NTU president earned NT$18m from illegal side jobs: Control Yuan

NTU President Kuan Chung-ming allegdly earned a minimum of NT$18 million from side jobs without obtaining prior approval over the past 15 years. (NOWnews)

TAIPEI (CNA) — A report released by the Control Yuan on Feb. 14 alleges National Taiwan University (NTU) President Kuan Chung-ming (管中閔) earned a minimum of NT$18 million (US$583,331) from side jobs without obtaining prior approval from the public institutions or universities where he worked over the past 15 years.

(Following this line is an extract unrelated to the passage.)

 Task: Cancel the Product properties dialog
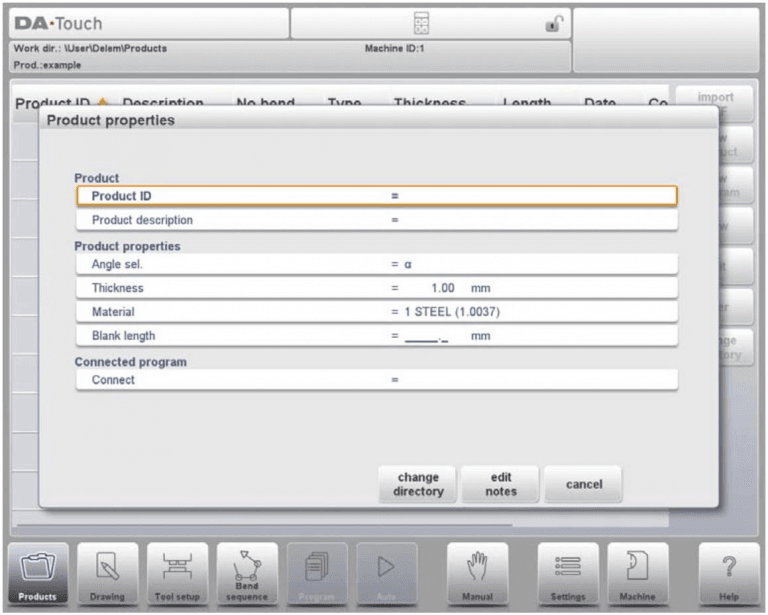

An investigation into Kuan’s alleged illegal work in breach of the Civil Servant Work Act was launched in April last year by Control Yuan members Wang Yu-ling (王幼玲) and Tsai Chung-yi (蔡崇義), both appointed by President Tsai Ing-wen (蔡英文) in January 2018.

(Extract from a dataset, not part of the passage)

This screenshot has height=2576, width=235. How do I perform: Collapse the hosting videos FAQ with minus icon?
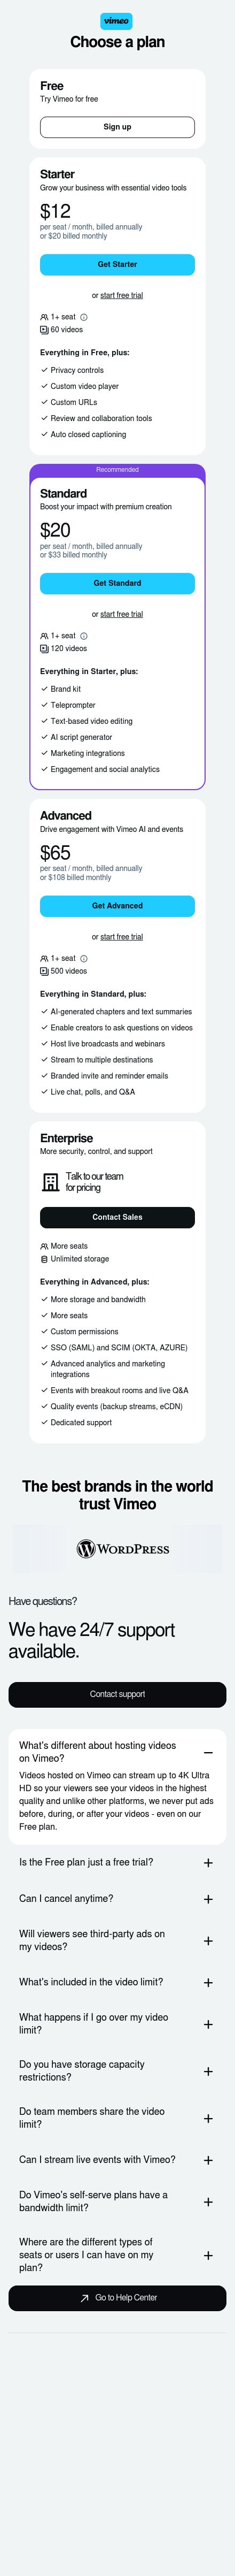coord(208,1752)
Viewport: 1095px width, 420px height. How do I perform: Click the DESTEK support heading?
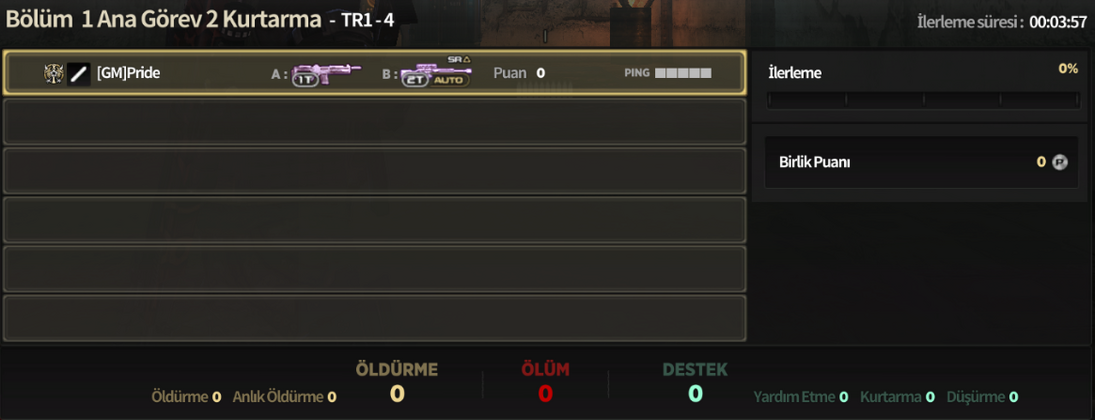695,369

The report was passed by the Control Yuan, the highest watchdog body responsible for the discipline of government officials in Taiwan and will be sent to NTU and the Ministry of Education for review.

The report was released by Wang and Tsai at a press conference.

Kuan was found to have taken a side job as an adjunct professor at National Sun Yat-sen University from 2005-2008 while serving as a research fellow at Academia Sinica, the most preeminent academic institution in Taiwan, after obtaining approval, Wang said citing the report.

In addition, when Kuan was a professor at NTU in 2009, he also gained prior approval from NTU to take a part-time job at Cathay Financial Holdings Co.

Given the fact Kuan sought approval in those instances he was clearly aware of the legal requirement to obtain prior approval if taking a side job, she added.

According to Wang, since teaching at NTU in 2009, Kuan has held side jobs at National Chengchi University, National Central University, Chen-Yung Foundation, Next Digital Ltd., Next Media Publishing Ltd.’s Taiwan branch, National Chi Nan University, Taiwan Institute of Economic Research and at the Cross-Strait CEO Summit but did not obtain approval from the university.

As such, Kuan was apparently in violation of NTU’s regulations that stipulate full-time faculty members may only hold part-time off-campus jobs with the written approval from the university, she said.

Wang said that Kuan, who officially took over as NTU president Jan. 8, will have to deal with issues relating to the side jobs he has taken without written approval from the university while working as a professor at NTU over the past few years.